Give the records back exactly as written, but without the images.

_The records_.
★ ★ ★ ★ ★ ★ ★
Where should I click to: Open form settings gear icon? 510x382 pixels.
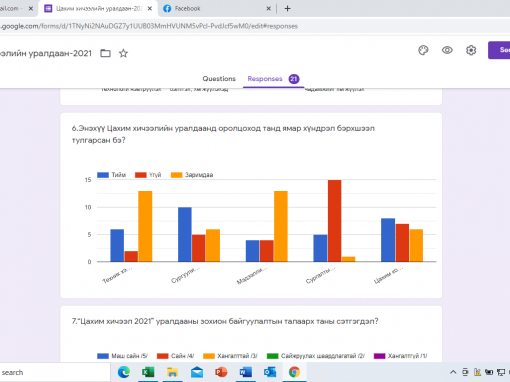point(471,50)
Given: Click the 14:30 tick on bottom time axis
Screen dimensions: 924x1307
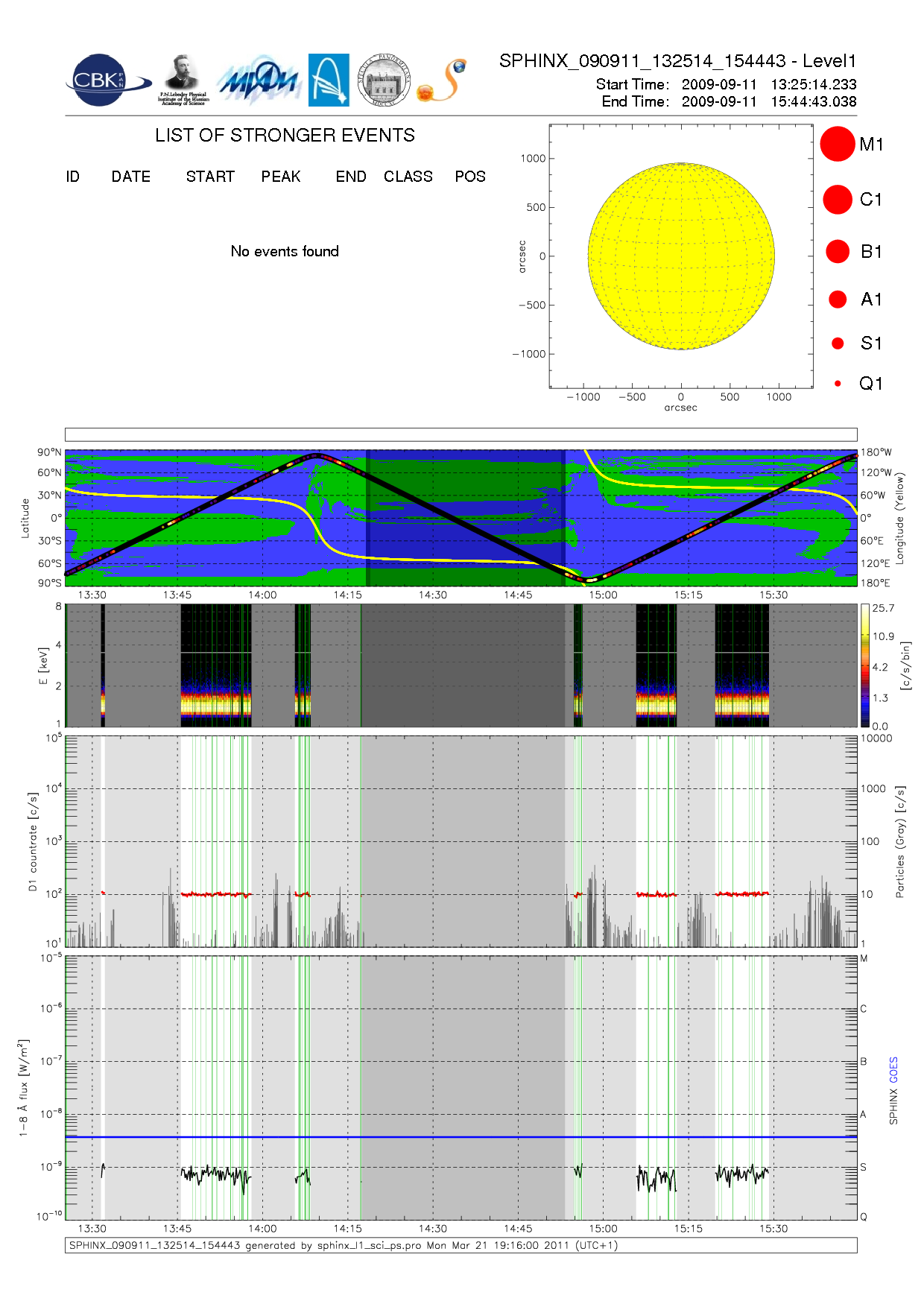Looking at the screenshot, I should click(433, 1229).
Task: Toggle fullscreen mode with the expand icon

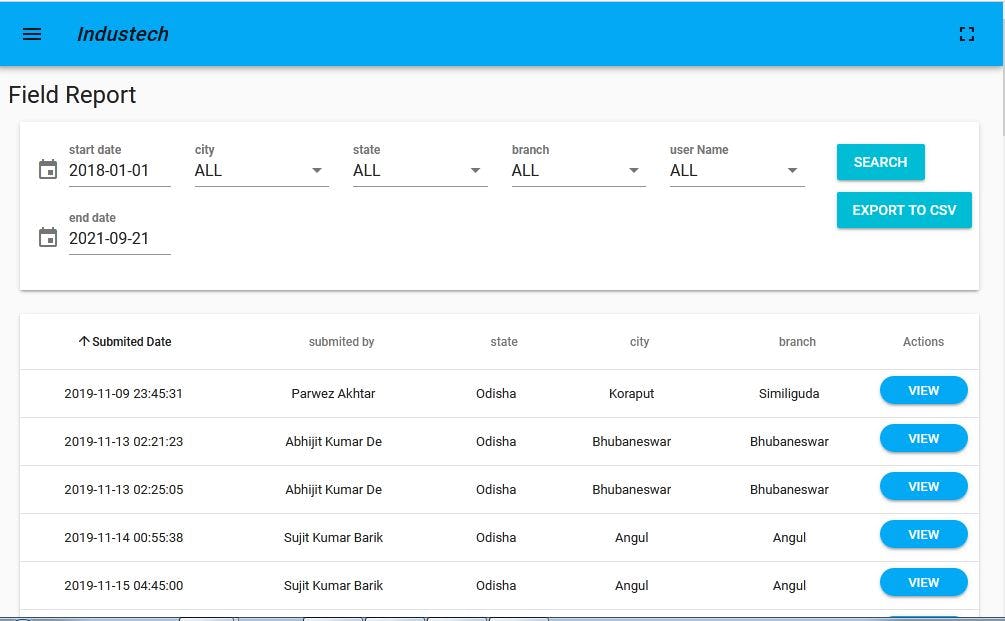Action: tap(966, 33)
★ ★ ★ ★ ★ ★ ★
_Task response_.
Where should I click to: Open form settings gear icon? 510x382 pixels.
point(471,50)
Given: Click the 14:30 tick on bottom time axis
Screen dimensions: 924x1307
Looking at the screenshot, I should click(433, 1229).
Task: Toggle fullscreen mode with the expand icon

Action: tap(966, 33)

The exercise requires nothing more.